9. De rechtbank heeft in voornoemde overweging 2.11 van de uitspraak van 22 september 2011 uitdrukkelijk en zonder voorbehoud geoordeeld dat niet aannemelijk is geworden dat de (gewenste) horecafunctie op het perceel ten dienste zal staan van extensieve recreatie (het rietmuseum). Uit rechtsoverweging 2.12 van de uitspraak van 22 september 2011 blijkt dat de consequentie hiervan is dat verweerder in dit geval geen gebruik kan maken van zijn bevoegdheid om op basis van artikel 4, zesde lid, aanhef en onder i, van de planvoorschriften een (binnenplanse) ontheffing te verlenen. Verweerder heeft dit miskend door in het bestreden besluit opnieuw met toepassing van artikel 4, zesde lid, aanhef en onder i, van de planvoorschriften een ontheffing te verlenen.
10. Gelet op het voorgaande dient er in het kader van de onderhavige procedure vanuit te worden gegaan dat de gewenste horecafunctie op het perceel niet ten dienste zal staan van extensieve recreatie.

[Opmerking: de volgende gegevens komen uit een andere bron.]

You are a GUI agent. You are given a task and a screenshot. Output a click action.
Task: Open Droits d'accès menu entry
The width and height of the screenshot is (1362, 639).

Dit betekent dat verweerder de ontheffing in strijd met artikel 4, zesde lid, aanhef en onder i, van de planvoorschriften heeft verleend. De rechtbank zal het beroep gegrond verklaren en het bestreden besluit vernietigen.
11. Partijen, die ter zitting met dit gebrek in het bestreden besluit zijn geconfronteerd, hebben desgevraagd te kennen gegeven er de voorkeur aan te geven dat de rechtbank ook het primaire besluit van 27 april 2010 herroept. De rechtbank ziet hierin aanleiding om, op grond van artikel 8:72, vierde lid, van de Awb, zelf in de zaak te voorzien en het besluit van 27 april 2010 te herroepen.
12. De rechtbank acht termen aanwezig om verweerder op grond van artikel 8:75 van de Awb te veroordelen in de proceskosten die eisers in bezwaar en beroep redelijkerwijs hebben moeten maken. Deze kosten zijn met toepassing van het Besluit proceskosten bestuursrecht begroot op € 874,- (1 punt voor het indienen van het beroepschrift en 1 punt voor het verschijnen ter zitting, waarde per punt € 437,-) voor de proceskosten in beroep en op € 874,- voor de proceskosten in bezwaar (1 punt voor het indienen van het bezwaarschrift en 1 punt voor het verschijnen bij de hoorzitting in bezwaar, waarde per punt € 437,-). Verweerder dient in totaal een bedrag van (874 + 874 =) € 1.748,- aan proceskosten te vergoeden. Verder zal verweerder het door eisers betaalde griffierecht moeten vergoeden.
• verklaart het beroep gegrond;
• vernietigt het bestreden besluit van 8 november 2011;
• herroept het primaire besluit van 27 april 2010;
• bepaalt dat verweerder het door eisers betaalde griffierecht van € 152,- aan hen vergoedt.
• veroordeelt verweerder in de proceskosten van eisers tot een bedrag van € 1.748,-;
Deze uitspraak is gedaan door mr. J.W. Veenendaal, rechter, in aanwezigheid van mr. J.K. van de Poel, griffier. De beslissing is in het openbaar uitgesproken op 7 juni 2012.
Afschrift verzonden aan partijen op:
Rechtsmiddel
Tegen deze uitspraak kan binnen zes weken na de dag van verzending daarvan hoger beroep worden ingesteld bij de Afdeling bestuursrechtspraak van de Raad van State.